Much ink has been split criticizing the official World Cup ball, with players, especially goalkeepers, claiming that it floats in strange and unpredictable ways. It looks like they are right. Just ask England goalkeeper Robert Green, who fumbled away a routine save and conceded an incredibly weak goal to American striker Clint Dempsey. The very next day, Algerian goalkeeper Faouzi Chaouchi struggled with another low, bouncing shot, and gifted a late goal to Slovenia. From my vantage point, the problem is not one to be suffered by just the men in goal. It looks like the ball has a tendency to gather spin and drift if a player doesn't strike it just right. So far, I've seen an excess of high, floating free kicks, and seemingly well-struck shots curve harmlessly away from goal and towards the corner flags. It could just be indicative of bad shooting, but to me it looks like the ball has at least something to do with it.
Crowds, or Lack There of:
If you've been watching the World Cup, you may have noticed something unusual - rows and rows of empty seats. The sparse crowds contrast sharply from FIFA's party line, which is that 97 percent of tickets have already been sold. Games were regularly sold out in the last two iterations of the World Cup (2006, in Germany and 2002, in South Korea and Japan) and it remains a mystery as to why the crowds don't seem to be there in South Africa. Fingers have been pointed at the organizers, public transportation disruptions, and third-party ticket holders, but whatever the problem may be, it reflects poorly on FIFA and the host nation, South Africa.

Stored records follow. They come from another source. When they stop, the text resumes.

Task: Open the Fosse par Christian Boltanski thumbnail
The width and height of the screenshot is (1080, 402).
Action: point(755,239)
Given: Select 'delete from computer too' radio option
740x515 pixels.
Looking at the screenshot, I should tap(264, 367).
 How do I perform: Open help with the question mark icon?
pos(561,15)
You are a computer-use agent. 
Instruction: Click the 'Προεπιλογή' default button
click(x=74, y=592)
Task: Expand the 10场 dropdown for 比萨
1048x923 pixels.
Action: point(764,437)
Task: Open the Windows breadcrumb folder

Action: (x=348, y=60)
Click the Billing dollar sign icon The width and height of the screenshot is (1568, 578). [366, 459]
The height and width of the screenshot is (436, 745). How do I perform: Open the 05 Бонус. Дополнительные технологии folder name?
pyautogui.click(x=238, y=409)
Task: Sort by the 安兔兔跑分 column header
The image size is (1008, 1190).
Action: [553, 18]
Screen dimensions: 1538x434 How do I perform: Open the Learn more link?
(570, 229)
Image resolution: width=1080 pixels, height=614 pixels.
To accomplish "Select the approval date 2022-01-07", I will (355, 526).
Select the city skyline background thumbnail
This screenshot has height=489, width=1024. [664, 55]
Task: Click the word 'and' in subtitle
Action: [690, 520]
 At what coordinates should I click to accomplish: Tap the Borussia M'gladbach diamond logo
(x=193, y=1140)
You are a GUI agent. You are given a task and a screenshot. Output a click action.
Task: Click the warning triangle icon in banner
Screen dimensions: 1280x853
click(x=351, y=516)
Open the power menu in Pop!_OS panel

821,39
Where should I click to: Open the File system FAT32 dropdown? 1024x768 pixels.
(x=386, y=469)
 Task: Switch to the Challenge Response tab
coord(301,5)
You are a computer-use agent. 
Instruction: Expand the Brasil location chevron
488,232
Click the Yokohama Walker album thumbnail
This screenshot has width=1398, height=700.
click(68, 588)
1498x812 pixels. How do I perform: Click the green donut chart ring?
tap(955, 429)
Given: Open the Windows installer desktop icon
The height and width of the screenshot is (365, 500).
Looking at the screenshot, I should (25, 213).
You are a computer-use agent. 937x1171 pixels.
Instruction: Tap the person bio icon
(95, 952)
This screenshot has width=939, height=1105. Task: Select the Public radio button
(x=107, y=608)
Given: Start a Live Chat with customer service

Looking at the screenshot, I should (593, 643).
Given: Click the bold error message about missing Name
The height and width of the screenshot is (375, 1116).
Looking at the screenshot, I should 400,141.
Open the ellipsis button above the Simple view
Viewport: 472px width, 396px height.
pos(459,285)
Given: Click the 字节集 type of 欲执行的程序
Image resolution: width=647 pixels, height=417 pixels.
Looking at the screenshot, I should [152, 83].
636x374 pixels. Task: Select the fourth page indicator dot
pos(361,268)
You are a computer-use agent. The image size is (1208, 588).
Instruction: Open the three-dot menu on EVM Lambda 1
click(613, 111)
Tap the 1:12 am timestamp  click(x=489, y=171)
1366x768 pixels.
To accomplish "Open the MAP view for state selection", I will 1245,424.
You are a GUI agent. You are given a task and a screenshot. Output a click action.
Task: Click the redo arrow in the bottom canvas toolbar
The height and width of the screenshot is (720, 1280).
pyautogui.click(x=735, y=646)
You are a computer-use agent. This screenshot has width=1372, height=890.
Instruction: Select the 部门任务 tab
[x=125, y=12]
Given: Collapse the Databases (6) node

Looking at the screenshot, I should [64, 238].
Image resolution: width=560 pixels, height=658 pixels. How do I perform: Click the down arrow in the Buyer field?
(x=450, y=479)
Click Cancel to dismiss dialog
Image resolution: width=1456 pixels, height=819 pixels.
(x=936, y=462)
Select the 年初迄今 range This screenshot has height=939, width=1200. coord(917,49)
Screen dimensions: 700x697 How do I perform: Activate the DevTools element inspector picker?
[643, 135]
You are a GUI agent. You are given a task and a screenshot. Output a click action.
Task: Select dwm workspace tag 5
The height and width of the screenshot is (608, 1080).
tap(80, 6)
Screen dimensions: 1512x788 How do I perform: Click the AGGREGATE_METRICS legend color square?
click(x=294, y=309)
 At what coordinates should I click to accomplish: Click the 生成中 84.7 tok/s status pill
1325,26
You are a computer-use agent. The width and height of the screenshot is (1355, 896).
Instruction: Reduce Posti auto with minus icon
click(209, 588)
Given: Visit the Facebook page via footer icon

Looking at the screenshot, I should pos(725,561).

While the results have mostly gone as expected, there have been a few major and minor surprises. European giants England, France and Italy struggled to disappointing draws, while Argentina, Germany and the Netherlands cruised to victories. One of the bigger surprises of the first few days was Japan's 1-0 victory over Cameroon, widely considered to be the strongest of the six African teams at the tournament. Nobody gave Japan much of chance in the game, but they scored late in the first half and effectively shut down Cameroon the rest of the way.
What's Next for the USA?
The Yanks are going into their June 18th against group leaders Slovenia with the wind at their back. After their emotional draw against England, they will expect to get the full three points in Johannesburg. Doing so will put the US on track to achieve their pre-tournament goal of advancing out of their group. The big question is whether Tim Howard will be healthy enough to play after his bruising collision with England's Emile Heskey. Beyond that, it seems that coach Bob Bradley will field the same 10 outfield players. If he does make a change it could be at forward, where Robbie Findley failed to make much of an impression against England.